── Supplied text

Hello,

Is it possible to read only a portion of a file into memory, without starting at the beginning?

Thanks, Allasso
Posted on 2011-01-01 11:47:31 by Allasso
Yeah... open the file and "lseek" to the desired offset, then read it. "lseek" takes three parameters - the file descriptor (obtained from "open"), the offset, and an integer "whence": from the start of file, from the current position in the file, and from the end of file (offset can be negative). It returns the new offset - can be used (lseek to an offset of zero from the end of the file) to find the file length. Also look into "llseek" for larger files, and "mmap" (mmap2).

Best,
Frank

Posted on 2011-01-01 15:45:22 by fbkotler
ah, yes, of course  :-)

thanks muchly.

Allasso
Posted on 2011-01-01 17:09:05 by Allasso
Is it slower to read a file from and offset? (not from beginning)  I thought I read that, but I am not sure if I am interpreting it correctly.
Posted on 2011-01-01 19:32:10 by Allasso
Probably - the "lseek" must take some time. Further, we can only read (physically... from a disk file) a whole sector at a time. Experiment with it! My observation has been that the "first" read (after a reboot, say, or reading another large file) is much slower than a subsequent read from the same (or "nearby"?) file. I suspect OS buffering policy comes into it. If you're using libC, the "buffered I/O" functions "fopen()", "fread()", etc. are much faster. We can provide our own buffering, of course.

As a silly example, s'pose we wanted to find the first letter 'x' in a file. Opening the file and reading it one byte at a time (with either int 80h or calling "read()") would be very slow. Reading a buffer-full and searching the buffer would be much faster. If we wanted the first 'x' after the first 100 bytes, simply skipping the first 100 bytes of the first buffer-full would probably be okay. If we wanted the first 'x' after the first megabyte, the lseek might be worthwhile. I suspect mmap would be the biggest win.

The "best" (fastest?) way probably depends on exactly what you're doing. Do you have something in particular in mind?

Best,
Frank

Posted on 2011-01-01 21:48:38 by fbkotler
Hi, Frank,

I hadn't considered the sector thing.  Regarding what you said about subsequent reads being faster, I think that you are correct about the OS buffering.  I am only starting to learn about this subject, but I think that (modern) OS's that use virtual memory and paging, map what is already in memory, so once the file is already in memory, on subsequent reads, the program can work on what is already there.  Then there is caching, which, it being likely that the same file (or portion of it) is in the cache, is faster yet.

────
── Data rows

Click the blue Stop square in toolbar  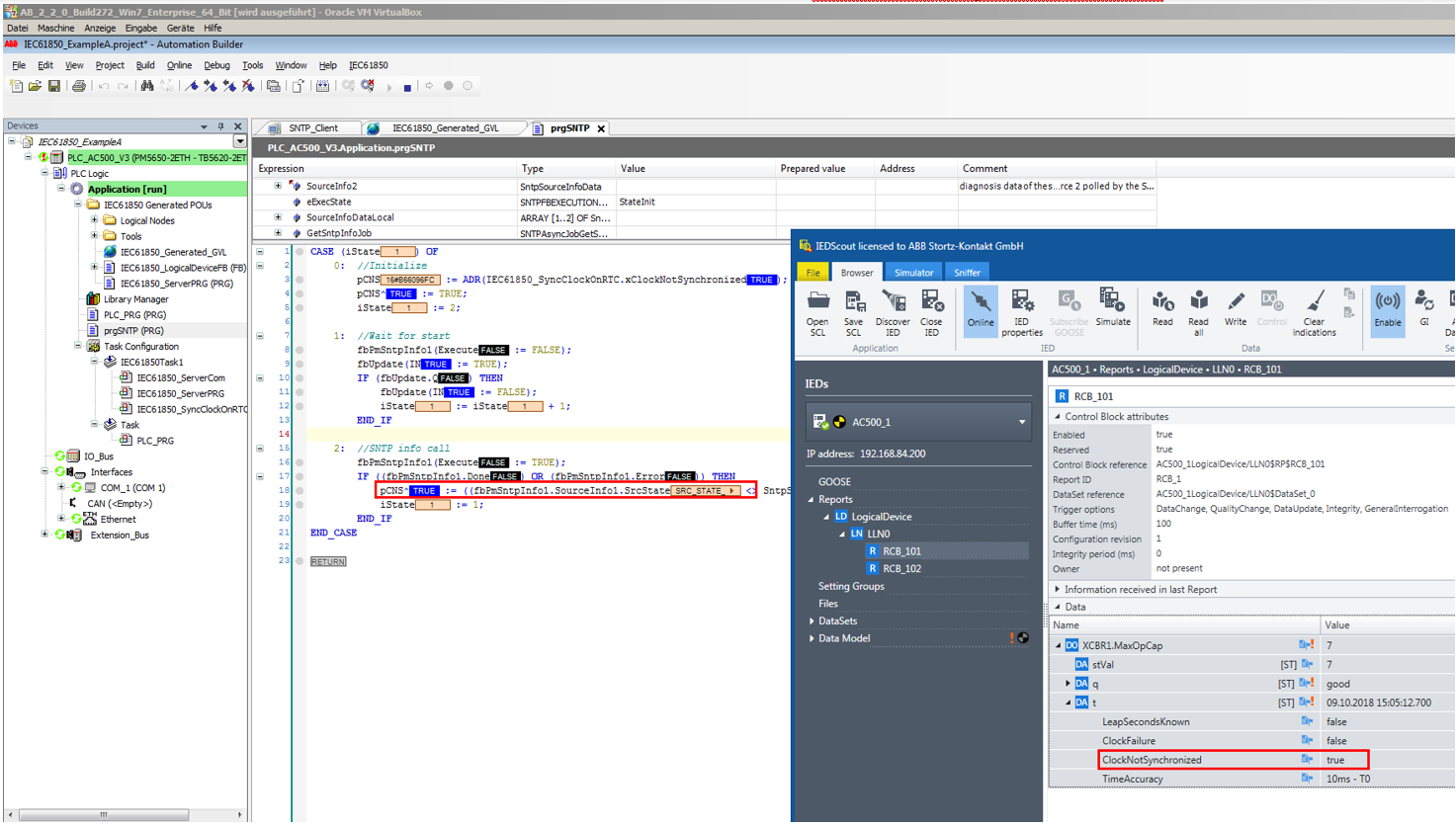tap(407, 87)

────
── Data rows

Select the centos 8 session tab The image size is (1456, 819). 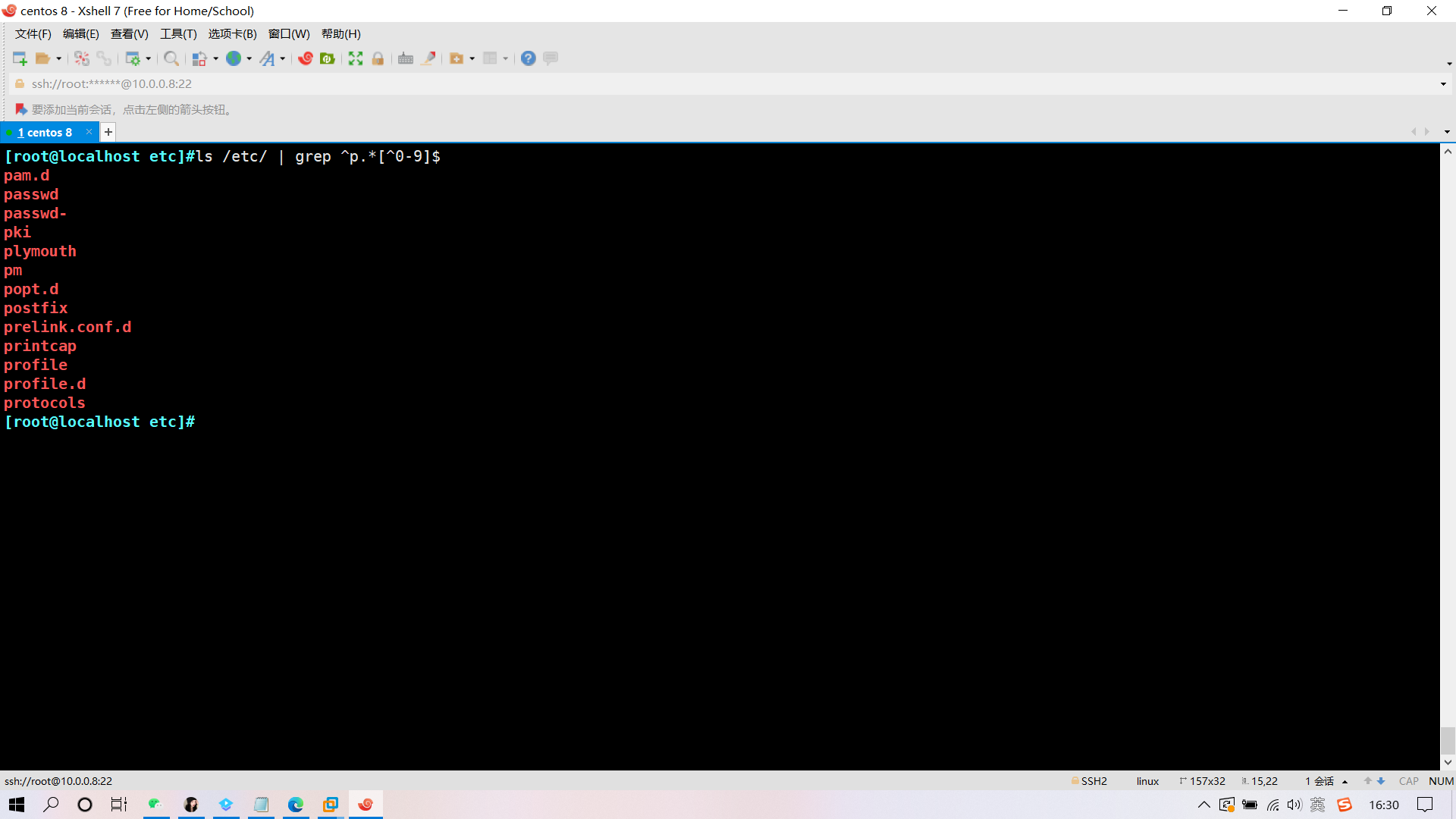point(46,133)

────
── Data rows

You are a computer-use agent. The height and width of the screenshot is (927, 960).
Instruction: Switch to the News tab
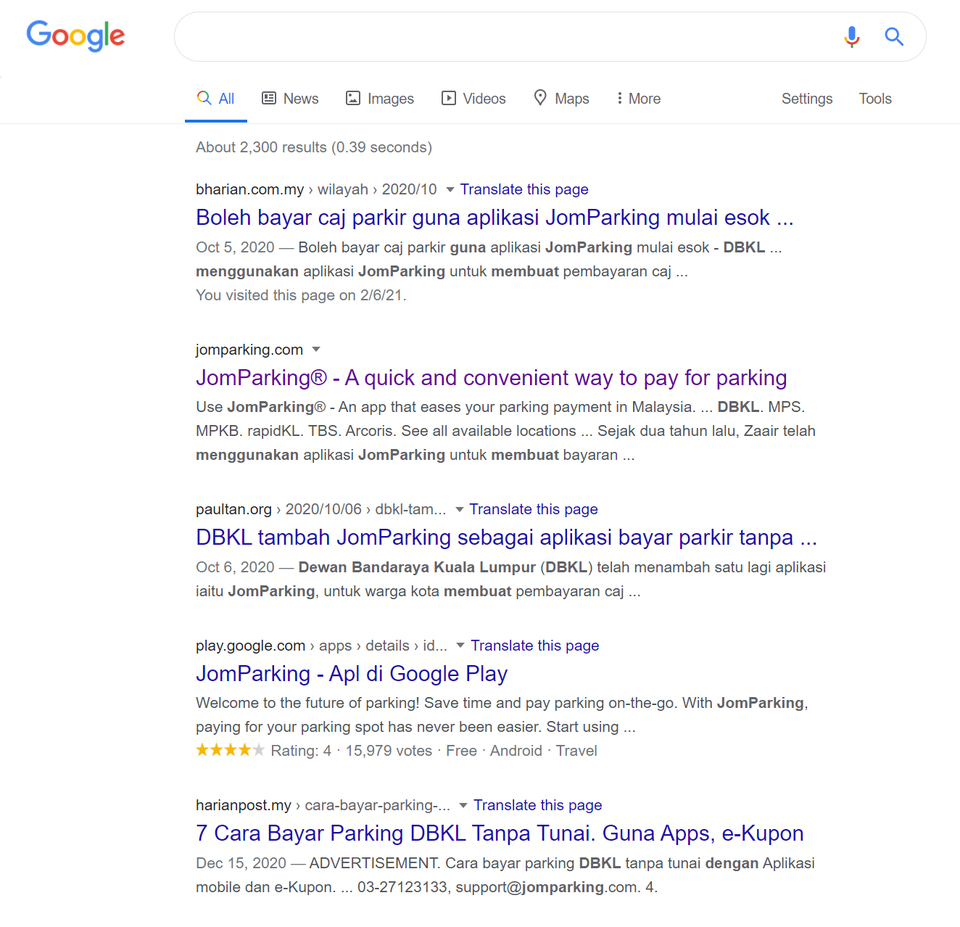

────

[What needs to be done] Transcribe the forum thread on reading part of a file, starting at "Thanks, Allasso" and ending at "of course  :-)". The records have no connection to the forum thread on reading part of a file.

[Exercise response]
Thanks, Allasso
Posted on 2011-01-01 11:47:31 by Allasso
Yeah... open the file and "lseek" to the desired offset, then read it. "lseek" takes three parameters - the file descriptor (obtained from "open"), the offset, and an integer "whence": from the start of file, from the current position in the file, and from the end of file (offset can be negative). It returns the new offset - can be used (lseek to an offset of zero from the end of the file) to find the file length. Also look into "llseek" for larger files, and "mmap" (mmap2).

Best,
Frank

Posted on 2011-01-01 15:45:22 by fbkotler
ah, yes, of course  :-)